Financial instruments and risk management
Information on the use of financial instruments by the Syndicate and its management of financial risk and in
particular its exposure to interest rate risk, currency risk, credit risk and liquidity risk is disclosed in note 4 to the
financial statements.
Operational Risk
This is the risk that errors caused by people, processes or systems lead to losses to the Syndicate. The
Managing Agent seeks to manage this risk through its governance structure and internal control framework and
employs a structured programme of testing systems and controls which is carried out by the Internal Audit
Function.
Regulatory Risk
The Managing Agent is required to comply with the requirements of the Prudential Regulation Authority (“PRA”)

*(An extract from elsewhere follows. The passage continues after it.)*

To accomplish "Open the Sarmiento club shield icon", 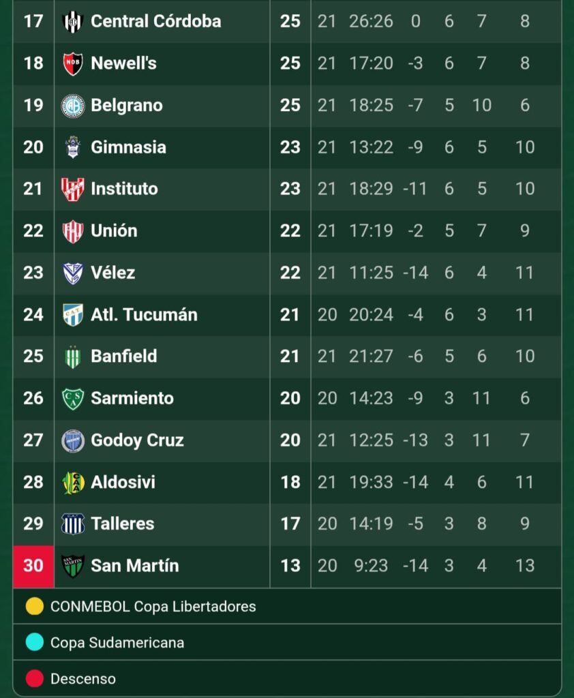I will coord(72,398).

and Financial Conduct Authority (“FCA”) and Lloyd’s. Lloyd’s requirements include those imposed on the Lloyd’s
market by overseas regulators, particularly in respect of US situs business. Regulatory risk is the risk of loss
owing to a breach of regulatory requirements or failure to respond to regulatory change.
The Managing Agent has a Compliance Function that monitors regulatory developments and assesses the
impact on the Managing Agent’s policies. The compliance function reports regularly to the Board which has
ultimate responsibility for ensuring compliance with applicable laws and regulations.
Conduct Risk
Conduct risk is the risk that the Syndicate fails to pay appropriate regard to the interest of its customers and/or
fails to treat them fairly at all times.
Conduct risk is managed through the application of strong internal controls,
compliance policies and procedures, and through the monitoring of various conduct risk metrics.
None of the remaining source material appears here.